* [WHAT IS EXPECTED]: Rewrite only the lines of the records starting at the line containing "The width and height of the screenshot is (1189, 2576)." and ending at the line containing "What do you see at coordinates (955, 878)", replacing "width and height" with "size" and leaving everything else unchanged.

* [EXERCISE MATERIAL]:

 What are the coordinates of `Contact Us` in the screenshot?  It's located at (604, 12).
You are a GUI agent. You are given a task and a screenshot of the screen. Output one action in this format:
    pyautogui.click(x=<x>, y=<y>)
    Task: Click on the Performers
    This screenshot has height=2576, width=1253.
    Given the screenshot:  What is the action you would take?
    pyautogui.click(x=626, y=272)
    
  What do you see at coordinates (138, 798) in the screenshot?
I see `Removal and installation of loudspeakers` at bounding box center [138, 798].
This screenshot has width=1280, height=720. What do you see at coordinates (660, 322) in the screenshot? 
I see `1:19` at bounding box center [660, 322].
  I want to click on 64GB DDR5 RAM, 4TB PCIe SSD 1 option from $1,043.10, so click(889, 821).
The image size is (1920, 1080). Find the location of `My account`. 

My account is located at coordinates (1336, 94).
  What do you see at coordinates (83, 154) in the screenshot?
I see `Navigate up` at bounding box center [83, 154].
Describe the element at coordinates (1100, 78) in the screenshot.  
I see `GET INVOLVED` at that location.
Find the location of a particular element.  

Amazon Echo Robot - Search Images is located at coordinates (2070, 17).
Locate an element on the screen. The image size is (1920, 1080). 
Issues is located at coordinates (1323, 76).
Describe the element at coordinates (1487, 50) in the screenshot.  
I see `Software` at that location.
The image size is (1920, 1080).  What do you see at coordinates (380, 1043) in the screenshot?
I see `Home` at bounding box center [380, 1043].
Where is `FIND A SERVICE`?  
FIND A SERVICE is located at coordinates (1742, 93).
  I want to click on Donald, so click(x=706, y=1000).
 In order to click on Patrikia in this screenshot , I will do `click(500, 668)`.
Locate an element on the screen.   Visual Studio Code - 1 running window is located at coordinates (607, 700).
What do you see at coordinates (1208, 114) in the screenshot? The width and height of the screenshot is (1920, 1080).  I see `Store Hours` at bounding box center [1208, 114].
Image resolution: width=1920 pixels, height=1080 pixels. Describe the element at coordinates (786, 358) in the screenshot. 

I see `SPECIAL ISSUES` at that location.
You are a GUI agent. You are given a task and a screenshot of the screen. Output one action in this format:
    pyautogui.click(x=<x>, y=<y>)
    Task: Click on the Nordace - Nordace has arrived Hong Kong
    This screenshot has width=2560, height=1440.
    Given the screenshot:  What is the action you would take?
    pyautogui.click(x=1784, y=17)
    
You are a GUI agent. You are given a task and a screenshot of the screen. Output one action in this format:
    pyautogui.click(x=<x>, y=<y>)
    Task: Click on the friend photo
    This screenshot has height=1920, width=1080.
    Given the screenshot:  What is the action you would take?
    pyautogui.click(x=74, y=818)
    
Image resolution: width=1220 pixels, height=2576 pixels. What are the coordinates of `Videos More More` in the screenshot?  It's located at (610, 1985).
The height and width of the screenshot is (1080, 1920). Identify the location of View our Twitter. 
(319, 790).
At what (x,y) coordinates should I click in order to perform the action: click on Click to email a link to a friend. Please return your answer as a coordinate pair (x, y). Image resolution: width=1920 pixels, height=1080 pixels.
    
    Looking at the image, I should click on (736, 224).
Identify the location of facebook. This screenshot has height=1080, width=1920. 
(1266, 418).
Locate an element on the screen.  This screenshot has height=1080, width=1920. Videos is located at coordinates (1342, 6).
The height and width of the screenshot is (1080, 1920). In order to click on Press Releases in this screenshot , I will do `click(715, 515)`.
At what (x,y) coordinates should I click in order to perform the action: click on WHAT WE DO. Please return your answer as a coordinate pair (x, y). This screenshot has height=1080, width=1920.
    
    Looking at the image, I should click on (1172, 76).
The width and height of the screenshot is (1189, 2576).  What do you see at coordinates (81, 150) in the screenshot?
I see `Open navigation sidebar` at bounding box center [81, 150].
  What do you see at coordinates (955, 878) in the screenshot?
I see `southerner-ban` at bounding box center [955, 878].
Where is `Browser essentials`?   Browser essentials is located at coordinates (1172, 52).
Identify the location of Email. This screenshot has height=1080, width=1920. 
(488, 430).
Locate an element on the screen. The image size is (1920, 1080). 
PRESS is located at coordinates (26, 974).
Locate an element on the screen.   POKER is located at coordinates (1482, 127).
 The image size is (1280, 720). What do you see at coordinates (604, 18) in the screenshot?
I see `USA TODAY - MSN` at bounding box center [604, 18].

* [TASK RESULT]:
The size of the screenshot is (1189, 2576).  What do you see at coordinates (81, 150) in the screenshot?
I see `Open navigation sidebar` at bounding box center [81, 150].
  What do you see at coordinates (955, 878) in the screenshot?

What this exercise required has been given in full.